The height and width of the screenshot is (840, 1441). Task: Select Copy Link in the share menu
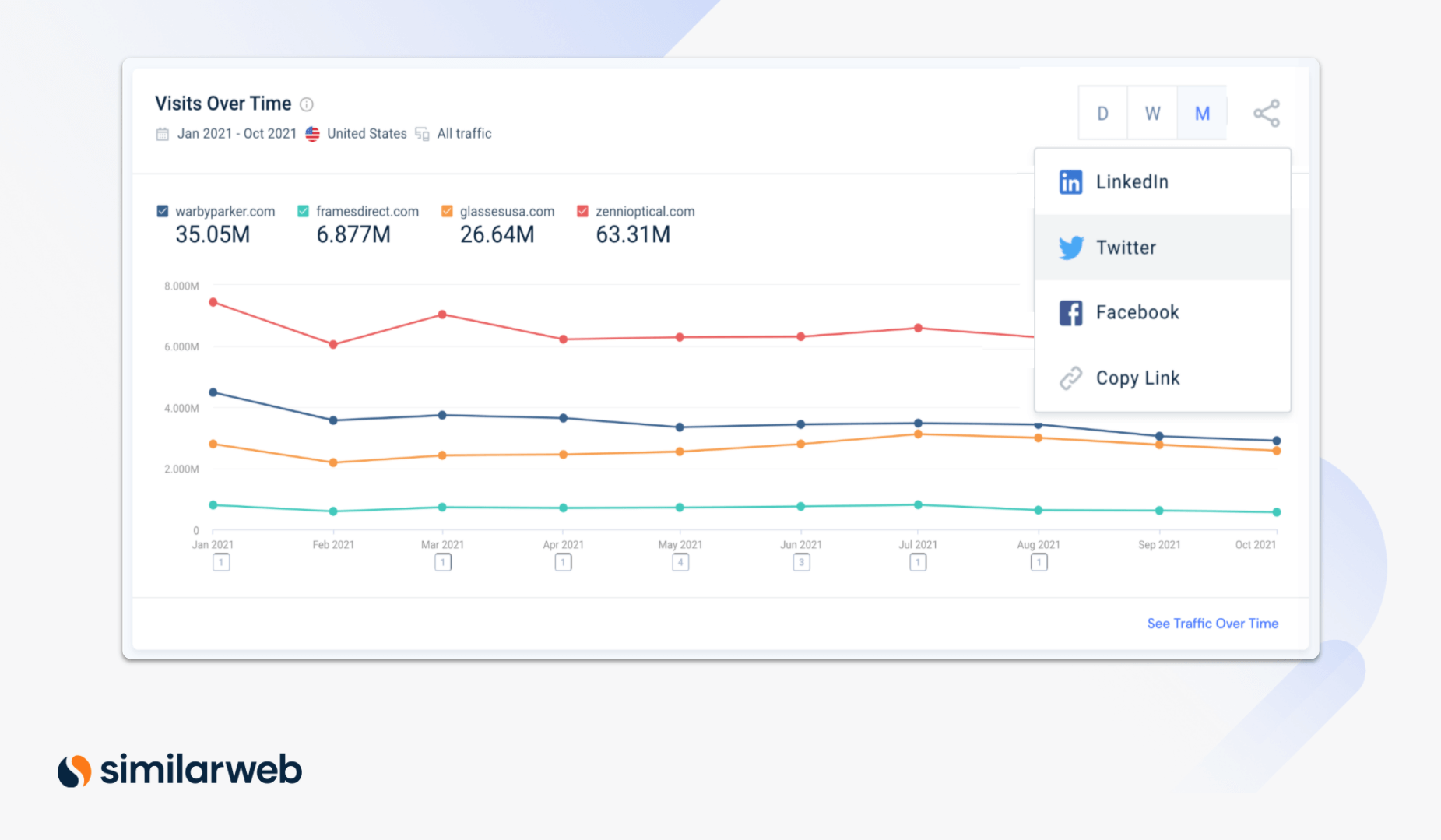1137,378
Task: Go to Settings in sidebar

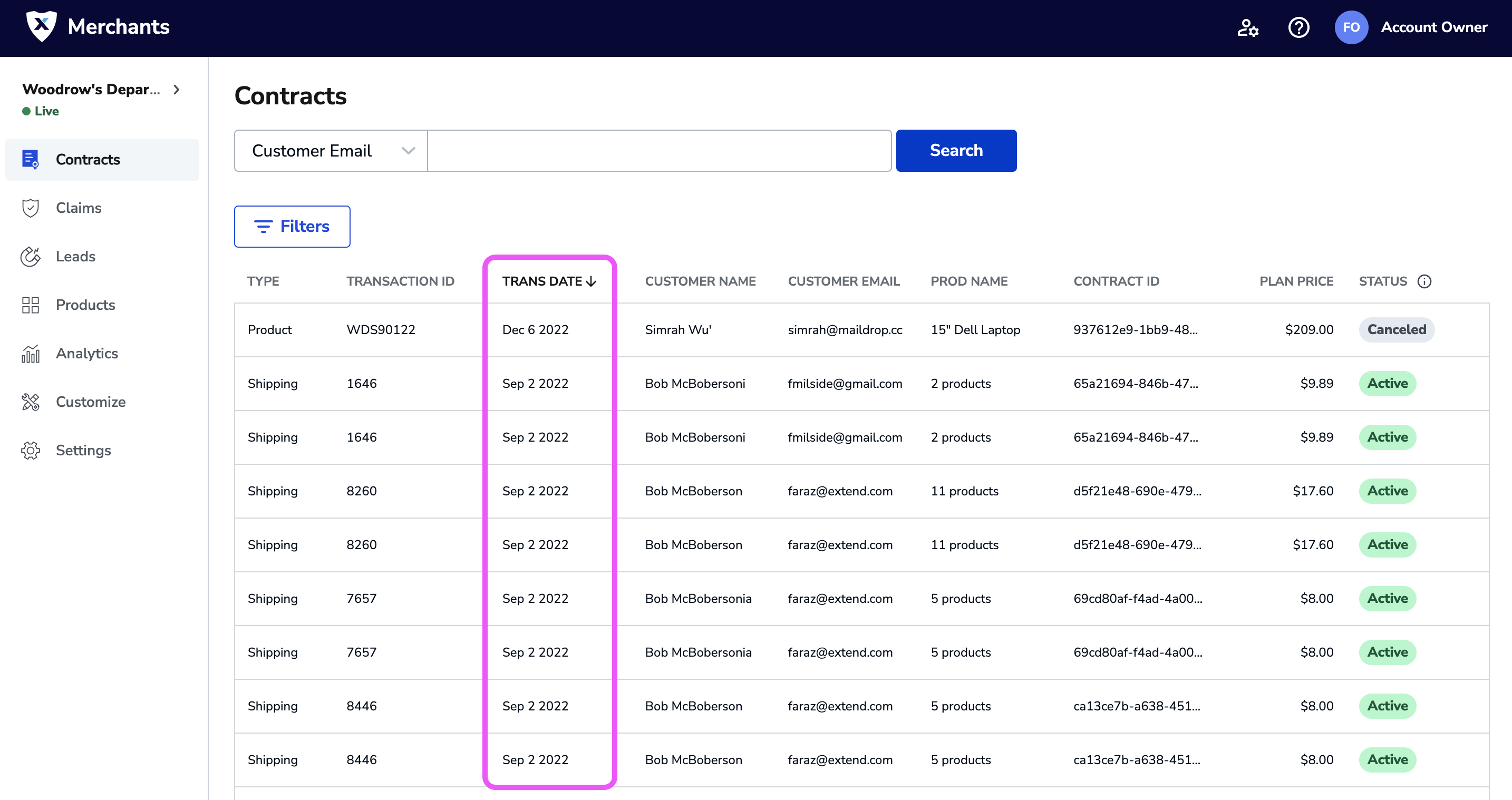Action: [83, 450]
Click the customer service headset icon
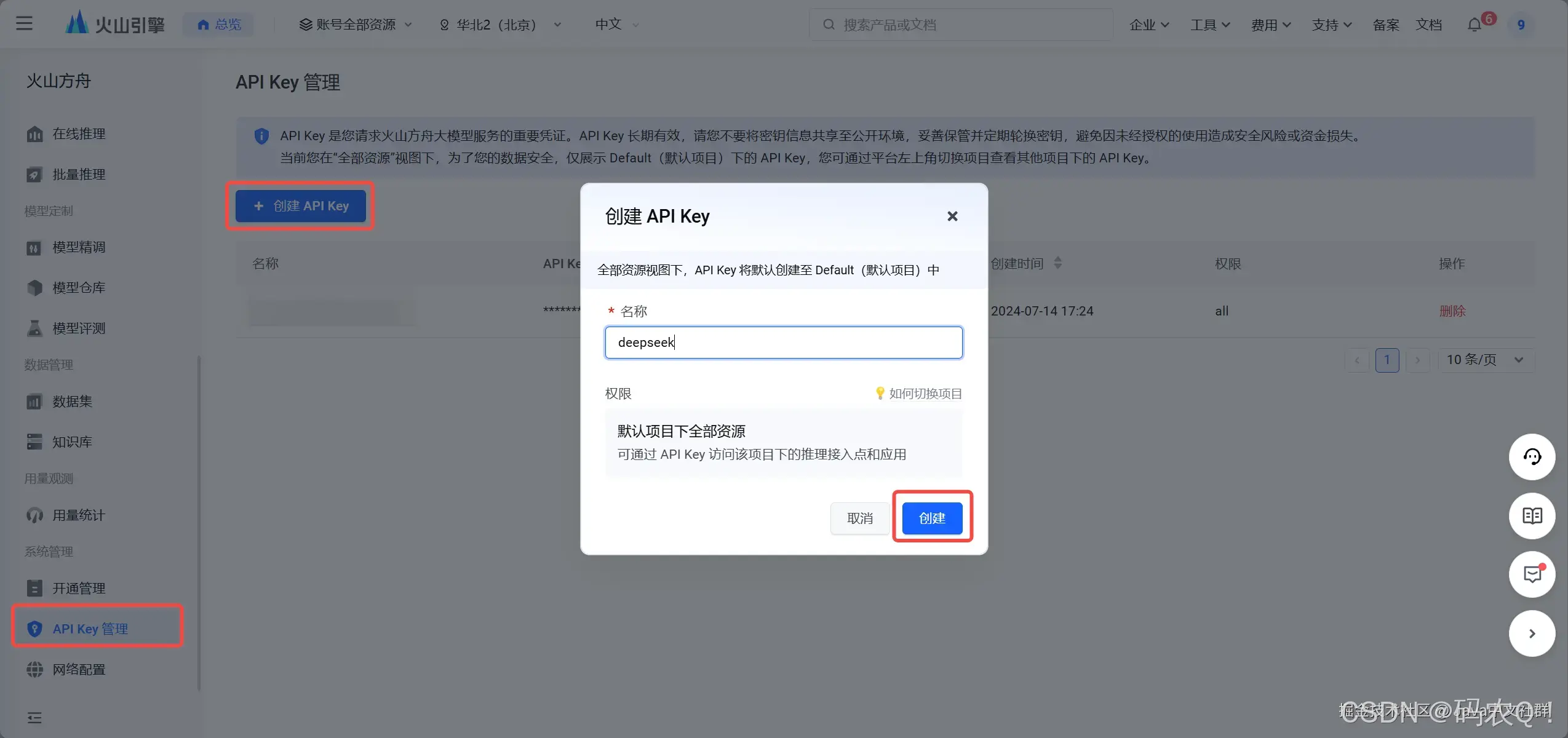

▶ Try it: You need to restate all of the entries above exactly and leave the pictures behind.

▶ Response box:
The height and width of the screenshot is (840, 1441). Task: Select Copy Link in the share menu
1137,378
Task: Go to Settings in sidebar

Action: [83, 450]
Click the customer service headset icon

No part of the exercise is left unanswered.